O transplante de órgãos sólidos e tecidos é um procedimento que


envolve fatores biológicos, psíquicos e culturais e, gradualmente, vem
incorporando novas nuances técnicas e suscitando debates éticos de alta
complexidade no Brasil e no mundo. No caso do transplante renal, ele é
uma das opções de tratamento para pacientes que sofrem de doença renal
crônica, juntamente com as terapias dialíticas – hemodiálise (HD) e diálise
peritoneal ambulatorial contínua (CAPD) –, conjunto de métodos
denominados de terapia renal substitutiva. Contudo, o transplante ainda se
configura como a mais completa alternativa de substituição da função renal
em doentes em estágio terminal, promovendo uma melhor qualidade de
vida e autonomia ao receptor. Este procedimento é realizado através da
doação do órgão de um familiar ou pessoa próxima (doação intervivo) ou
de uma pessoa falecida por morte encefálica (doador falecido), após
exames de compatibilidade entre o rim enxertado do doador e o organismo
do receptor, por meio de antígenos presentes no sangue.
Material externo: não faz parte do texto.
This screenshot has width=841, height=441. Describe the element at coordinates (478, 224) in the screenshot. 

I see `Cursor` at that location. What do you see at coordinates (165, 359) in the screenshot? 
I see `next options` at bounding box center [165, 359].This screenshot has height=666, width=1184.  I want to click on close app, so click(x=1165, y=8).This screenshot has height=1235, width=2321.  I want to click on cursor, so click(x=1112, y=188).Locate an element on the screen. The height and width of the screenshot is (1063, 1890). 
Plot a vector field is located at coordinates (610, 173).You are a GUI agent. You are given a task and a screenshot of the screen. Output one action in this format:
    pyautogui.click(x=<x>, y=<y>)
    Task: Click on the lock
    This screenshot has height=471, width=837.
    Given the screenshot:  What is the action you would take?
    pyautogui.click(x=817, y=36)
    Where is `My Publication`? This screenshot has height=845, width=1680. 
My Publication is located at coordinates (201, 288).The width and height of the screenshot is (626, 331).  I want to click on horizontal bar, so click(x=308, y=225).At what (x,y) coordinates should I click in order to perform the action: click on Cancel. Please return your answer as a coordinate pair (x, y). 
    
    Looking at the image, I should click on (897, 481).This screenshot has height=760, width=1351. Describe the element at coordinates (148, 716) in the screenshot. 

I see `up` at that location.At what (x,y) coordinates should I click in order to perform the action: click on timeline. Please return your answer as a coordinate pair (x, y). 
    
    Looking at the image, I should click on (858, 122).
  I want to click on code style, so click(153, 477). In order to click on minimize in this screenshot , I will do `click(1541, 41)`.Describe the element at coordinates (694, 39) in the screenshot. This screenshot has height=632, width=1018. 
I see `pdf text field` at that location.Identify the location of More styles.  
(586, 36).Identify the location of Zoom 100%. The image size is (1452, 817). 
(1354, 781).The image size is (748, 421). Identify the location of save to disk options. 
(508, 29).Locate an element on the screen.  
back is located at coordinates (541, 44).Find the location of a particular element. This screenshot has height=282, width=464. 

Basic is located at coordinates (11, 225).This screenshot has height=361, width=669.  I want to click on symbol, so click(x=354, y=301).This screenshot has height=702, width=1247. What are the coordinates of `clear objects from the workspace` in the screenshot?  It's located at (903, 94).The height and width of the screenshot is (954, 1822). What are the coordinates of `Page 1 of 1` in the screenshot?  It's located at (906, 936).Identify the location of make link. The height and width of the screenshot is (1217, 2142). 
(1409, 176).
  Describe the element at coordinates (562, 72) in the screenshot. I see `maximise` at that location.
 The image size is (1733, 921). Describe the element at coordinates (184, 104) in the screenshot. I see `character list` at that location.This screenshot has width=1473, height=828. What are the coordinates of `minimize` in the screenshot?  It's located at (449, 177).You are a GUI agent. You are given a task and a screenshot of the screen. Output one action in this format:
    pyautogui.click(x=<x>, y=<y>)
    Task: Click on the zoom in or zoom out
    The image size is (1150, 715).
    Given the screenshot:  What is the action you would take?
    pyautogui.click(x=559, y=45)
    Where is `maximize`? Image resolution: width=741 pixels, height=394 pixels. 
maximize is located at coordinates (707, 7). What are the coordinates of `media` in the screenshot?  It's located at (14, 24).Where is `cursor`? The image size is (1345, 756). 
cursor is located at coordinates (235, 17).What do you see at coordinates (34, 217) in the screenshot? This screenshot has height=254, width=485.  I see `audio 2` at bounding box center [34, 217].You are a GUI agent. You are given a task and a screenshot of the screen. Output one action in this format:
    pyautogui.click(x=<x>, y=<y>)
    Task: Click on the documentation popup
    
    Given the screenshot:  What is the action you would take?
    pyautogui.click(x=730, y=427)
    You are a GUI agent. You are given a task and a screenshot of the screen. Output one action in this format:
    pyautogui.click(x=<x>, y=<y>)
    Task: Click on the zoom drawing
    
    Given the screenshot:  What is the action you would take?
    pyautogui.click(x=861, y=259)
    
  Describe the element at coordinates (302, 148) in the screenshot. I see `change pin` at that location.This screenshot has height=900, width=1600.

O termo doença renal terminal (DRT) é, segundo Carvalho et al
(2012, p.50) “utilizado para denominar o estágio mais avançado da
insuficiência renal crônica, com perda de mais de 90% da função renal”. O
Brasil é o segundo país em número de transplante, após os Estados Unidos,
contudo possui o maior sistema público mundial de procedimentos deste
tipo. Atualmente, entre 5 e 10% da população mundial possui problemas
renais. No Brasil, a prevalência da doença renal crônica no Brasil atinge a
marca de 10 milhões de pessoas com algum grau da enfermidade, podendo
a espera por um transplante chegar a mais de 11 anos (ALENCAR ET AL,
2015).
Se com o passar dos anos houve um aumento da sobrevida a curto
prazo do enxerto renal, por conta do aperfeiçoamento das técnicas
cirúrgicas e da imunossupressão, ainda não há mudanças significativas no
que tange a esta sobrevida a longo prazo (PINHEIRO, 2014). Em muitos
casos, há possibilidade de disfunção tardia do enxerto com maior ou menor
risco de perda da funcionalidade deste órgão transplantado, advindo daí
grandes chances de retorno às medidas substitutivas e mesmo um novo
transplante (ou re-transplante).
Este trabalho apresenta um recorte da construção de um caso clínico
com orientação psicanalítica, de uma paciente atendida em uma enfermaria
de um hospital para pacientes transplantados renais, na cidade de São
Paulo, no contexto de uma residência multiprofissional em saúde. Os
atendimentos ocorreram especificamente no setor dedicado aos
transplantados tardios, que porventura apresentam alguma complicação
relacionada ao enxerto.
Em certa ocasião, recebo uma solicitação de atendimento psicológico
para Fernanda, jovem transplantada há 5 anos, a partir de uma demanda da
equipe de que se tratava de uma paciente “poliqueixosa”, que estava
“dando trabalho para a enfermagem”. Ela estaria se queixando de que o
quarto não era adequado pois tinha mal cheiro e que ela não merecia aquele
tratamento, pois era “desumano”. Sente-se “rejeitada e negligenciada”.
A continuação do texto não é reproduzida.